In its social media postings, Pitchers and A League of Her Own said their proof of vaccination requirement was based on the concern for the health of their patrons and staff.

“We will require proof of a COVID vaccination until further notice at Pitchers/ALOHO and masks per the mayor,” a Facebook posting says. “We take guidelines and the health of our patrons and staff very seriously. We will accept a picture or hard copy of your COVID vaccination card,” it says. “No exceptions, no arguing, no talking to the manager.”

Tammy Truong, owner of the gay bar Uproar Lounge at 639 Florida Ave., N.W., told the Blade the bar has no immediate plans to require proof of vaccination as a requirement for admission, but Uproar will fully comply with the mayor’s order requiring indoor masks.

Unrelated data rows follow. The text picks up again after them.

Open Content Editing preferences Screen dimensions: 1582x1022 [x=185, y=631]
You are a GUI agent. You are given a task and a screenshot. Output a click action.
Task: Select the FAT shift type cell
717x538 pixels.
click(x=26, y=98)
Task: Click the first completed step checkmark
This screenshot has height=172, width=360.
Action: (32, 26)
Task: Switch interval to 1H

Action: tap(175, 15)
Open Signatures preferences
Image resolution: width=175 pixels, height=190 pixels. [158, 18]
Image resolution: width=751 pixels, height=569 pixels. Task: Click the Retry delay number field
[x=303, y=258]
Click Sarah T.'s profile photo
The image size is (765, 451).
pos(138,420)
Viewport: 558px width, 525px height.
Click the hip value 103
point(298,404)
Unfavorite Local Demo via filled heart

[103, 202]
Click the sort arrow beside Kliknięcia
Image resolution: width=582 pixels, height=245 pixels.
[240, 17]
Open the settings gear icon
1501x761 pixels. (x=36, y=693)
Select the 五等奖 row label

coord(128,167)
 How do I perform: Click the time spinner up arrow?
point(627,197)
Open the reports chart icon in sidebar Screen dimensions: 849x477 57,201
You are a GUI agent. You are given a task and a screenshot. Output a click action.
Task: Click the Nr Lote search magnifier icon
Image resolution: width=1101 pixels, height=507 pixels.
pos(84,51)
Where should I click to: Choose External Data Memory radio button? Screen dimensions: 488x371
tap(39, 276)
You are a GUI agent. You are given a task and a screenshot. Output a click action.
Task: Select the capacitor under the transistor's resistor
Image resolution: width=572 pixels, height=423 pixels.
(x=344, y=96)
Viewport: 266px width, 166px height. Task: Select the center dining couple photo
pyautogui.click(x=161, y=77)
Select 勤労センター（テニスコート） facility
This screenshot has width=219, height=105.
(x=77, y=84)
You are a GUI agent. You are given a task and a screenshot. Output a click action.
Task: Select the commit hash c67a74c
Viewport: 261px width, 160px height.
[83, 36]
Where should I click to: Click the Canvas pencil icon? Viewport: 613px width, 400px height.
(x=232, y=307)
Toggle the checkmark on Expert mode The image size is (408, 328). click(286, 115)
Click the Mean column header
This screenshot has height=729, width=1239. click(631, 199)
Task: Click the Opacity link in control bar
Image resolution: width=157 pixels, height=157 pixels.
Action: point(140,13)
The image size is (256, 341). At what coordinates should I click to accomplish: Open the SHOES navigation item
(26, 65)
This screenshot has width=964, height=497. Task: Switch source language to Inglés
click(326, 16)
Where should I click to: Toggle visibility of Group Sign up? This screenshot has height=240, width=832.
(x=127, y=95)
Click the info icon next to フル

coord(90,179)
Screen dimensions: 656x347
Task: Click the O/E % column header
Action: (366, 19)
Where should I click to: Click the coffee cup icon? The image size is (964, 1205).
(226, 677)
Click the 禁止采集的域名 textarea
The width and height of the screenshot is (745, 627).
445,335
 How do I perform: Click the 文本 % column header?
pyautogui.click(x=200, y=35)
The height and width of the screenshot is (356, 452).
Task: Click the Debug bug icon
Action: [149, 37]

Justin Parker, co-owner of the nearby gay bar The Dirty Goose at 913 U St., N.W., told the Blade he and his staff decided on July 30 to also put in place a requirement that patrons show either proof of vaccination or proof of a negative COVID-19 test within the past five days. He said a five-day window for the COVID test, which the CDC allows in some cases, was chosen rather than a three-day requirement to accommodate people who may not be able to get tested during weekends.

Owners of other D.C. queer bars couldn’t immediately be reached. But the Blade could not find any announcements by the other bars as of Friday afternoon that they planned to put in place a proof of vaccination requirement.